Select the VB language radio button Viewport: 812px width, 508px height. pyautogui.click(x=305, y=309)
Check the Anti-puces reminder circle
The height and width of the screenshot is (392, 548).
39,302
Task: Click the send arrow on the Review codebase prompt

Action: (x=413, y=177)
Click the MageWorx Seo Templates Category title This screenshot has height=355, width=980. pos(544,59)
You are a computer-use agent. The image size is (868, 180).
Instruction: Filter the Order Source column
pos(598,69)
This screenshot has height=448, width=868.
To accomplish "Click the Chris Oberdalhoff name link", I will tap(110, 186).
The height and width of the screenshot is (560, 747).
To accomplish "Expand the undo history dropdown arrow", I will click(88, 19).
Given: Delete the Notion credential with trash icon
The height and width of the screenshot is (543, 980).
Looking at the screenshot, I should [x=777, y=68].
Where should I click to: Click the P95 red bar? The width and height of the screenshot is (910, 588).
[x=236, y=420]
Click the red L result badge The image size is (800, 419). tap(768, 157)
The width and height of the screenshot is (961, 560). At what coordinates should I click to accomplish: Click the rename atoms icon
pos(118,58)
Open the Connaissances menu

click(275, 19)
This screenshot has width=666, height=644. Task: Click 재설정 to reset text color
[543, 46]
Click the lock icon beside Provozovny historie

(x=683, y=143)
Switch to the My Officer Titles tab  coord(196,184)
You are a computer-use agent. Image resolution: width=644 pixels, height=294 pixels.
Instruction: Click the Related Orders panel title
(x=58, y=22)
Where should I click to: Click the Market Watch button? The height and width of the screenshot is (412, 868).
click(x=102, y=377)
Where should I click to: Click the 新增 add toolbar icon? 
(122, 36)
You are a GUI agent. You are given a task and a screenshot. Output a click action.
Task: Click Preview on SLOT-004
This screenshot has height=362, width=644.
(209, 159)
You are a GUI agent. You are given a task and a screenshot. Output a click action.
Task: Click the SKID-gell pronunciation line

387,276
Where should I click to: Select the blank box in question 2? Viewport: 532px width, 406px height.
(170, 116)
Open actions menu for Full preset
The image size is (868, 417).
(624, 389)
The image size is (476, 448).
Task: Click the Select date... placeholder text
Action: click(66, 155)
--------------------------------
__Exercise objective__
What is the number of lines in the entries that include the string "computer"? Reply with that number alone.

__Final answer__
2